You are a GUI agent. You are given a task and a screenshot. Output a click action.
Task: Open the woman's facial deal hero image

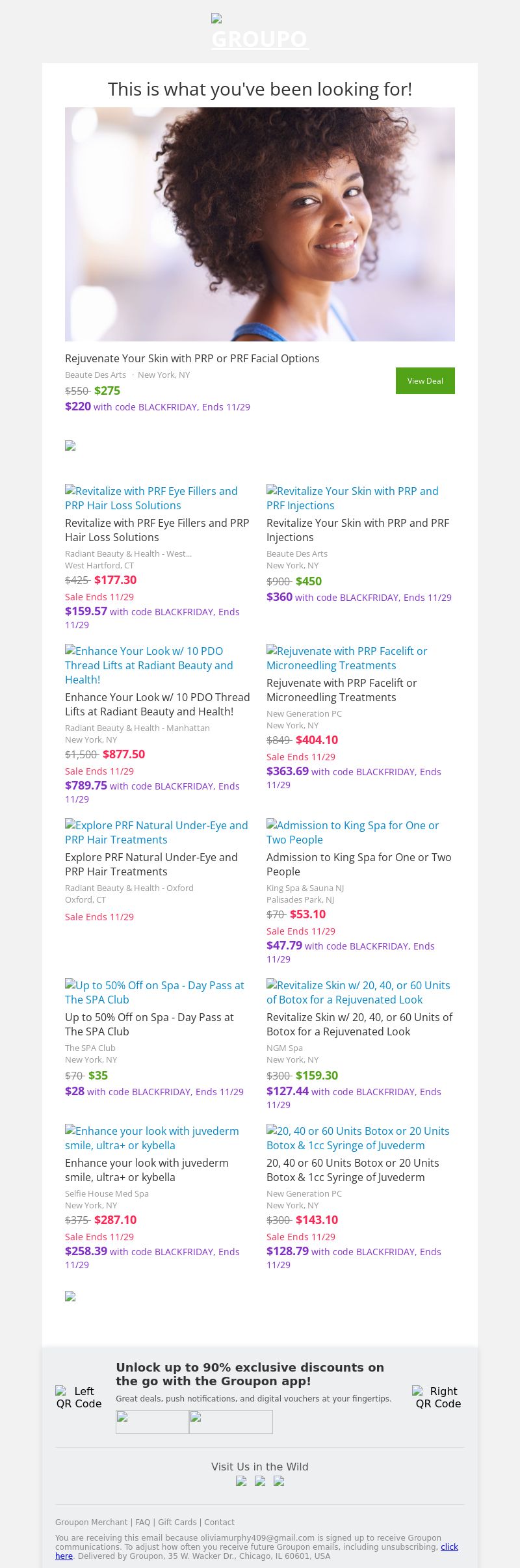(260, 224)
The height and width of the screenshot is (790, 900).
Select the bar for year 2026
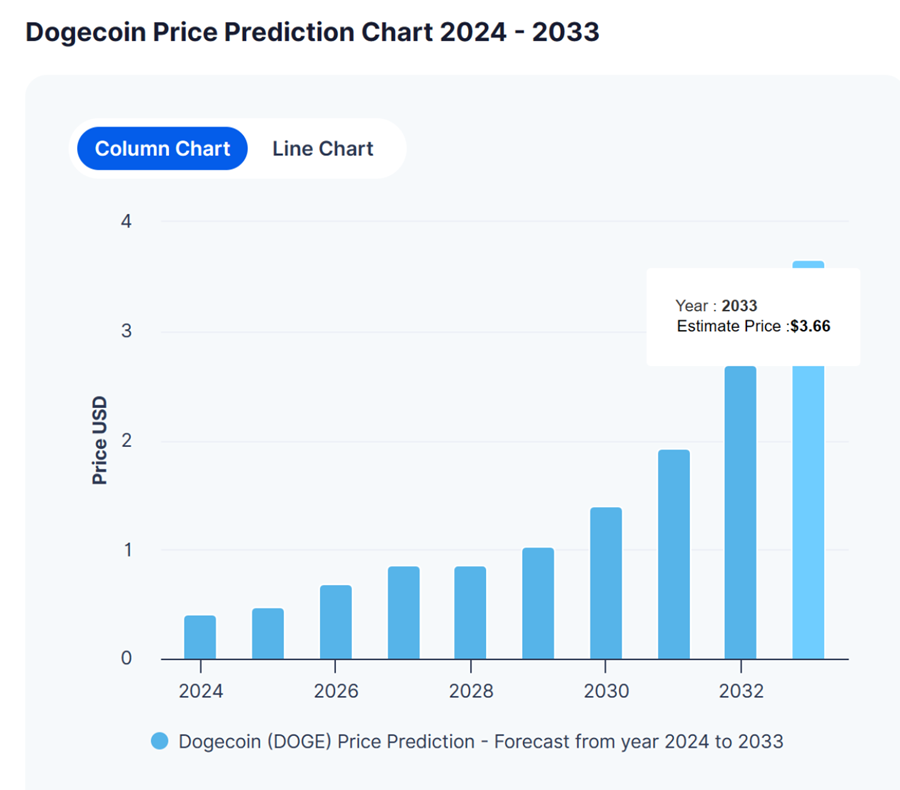tap(336, 622)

────

▶ ACTIVITY
Report every line of the preceding listing where the string "screenshot" occurs.

▶ RESPONSE TO THIS EXERCISE
You are a GUI agent. You are given a task and a screenshot. Output a click action.
The height and width of the screenshot is (790, 900).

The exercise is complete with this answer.